**Exercise instructions**: Only the lines below, from the one with "This screenshot has height=420, width=750." through the one with "Given: Open DevTools", are to be written out, exactly.

**Data to process**:
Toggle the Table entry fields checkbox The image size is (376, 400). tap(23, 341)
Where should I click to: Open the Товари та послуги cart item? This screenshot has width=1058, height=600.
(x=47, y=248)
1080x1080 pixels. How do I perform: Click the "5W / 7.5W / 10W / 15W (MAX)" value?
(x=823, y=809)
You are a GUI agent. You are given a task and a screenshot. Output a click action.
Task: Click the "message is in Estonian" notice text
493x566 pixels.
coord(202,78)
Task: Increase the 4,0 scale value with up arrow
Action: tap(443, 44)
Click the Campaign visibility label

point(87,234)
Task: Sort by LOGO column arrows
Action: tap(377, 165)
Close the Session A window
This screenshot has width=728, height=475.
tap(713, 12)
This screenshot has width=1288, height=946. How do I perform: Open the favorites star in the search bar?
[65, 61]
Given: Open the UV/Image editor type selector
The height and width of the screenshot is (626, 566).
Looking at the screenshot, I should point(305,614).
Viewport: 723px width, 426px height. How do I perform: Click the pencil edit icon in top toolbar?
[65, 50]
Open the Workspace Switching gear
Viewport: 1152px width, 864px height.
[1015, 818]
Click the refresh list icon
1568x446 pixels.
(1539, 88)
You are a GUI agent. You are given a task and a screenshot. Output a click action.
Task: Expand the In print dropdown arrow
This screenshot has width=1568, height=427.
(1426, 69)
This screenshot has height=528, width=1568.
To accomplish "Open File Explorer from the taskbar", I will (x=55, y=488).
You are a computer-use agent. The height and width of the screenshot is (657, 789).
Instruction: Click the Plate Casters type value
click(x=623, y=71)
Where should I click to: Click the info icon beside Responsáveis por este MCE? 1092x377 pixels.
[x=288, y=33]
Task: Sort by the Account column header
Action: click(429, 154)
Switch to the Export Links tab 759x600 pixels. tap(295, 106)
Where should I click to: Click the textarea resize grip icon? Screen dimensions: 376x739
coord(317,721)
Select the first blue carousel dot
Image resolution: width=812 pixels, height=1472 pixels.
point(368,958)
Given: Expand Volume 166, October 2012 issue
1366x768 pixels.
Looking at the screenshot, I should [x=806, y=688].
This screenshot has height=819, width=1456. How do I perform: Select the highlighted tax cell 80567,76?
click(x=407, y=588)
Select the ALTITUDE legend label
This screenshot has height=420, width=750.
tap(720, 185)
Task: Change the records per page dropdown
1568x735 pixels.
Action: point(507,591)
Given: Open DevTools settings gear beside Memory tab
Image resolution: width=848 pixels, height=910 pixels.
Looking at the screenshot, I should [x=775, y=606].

**Answer for the task**:
This screenshot has height=420, width=750.
tap(720, 185)
Task: Change the records per page dropdown
1568x735 pixels.
Action: point(507,591)
Given: Open DevTools settings gear beside Memory tab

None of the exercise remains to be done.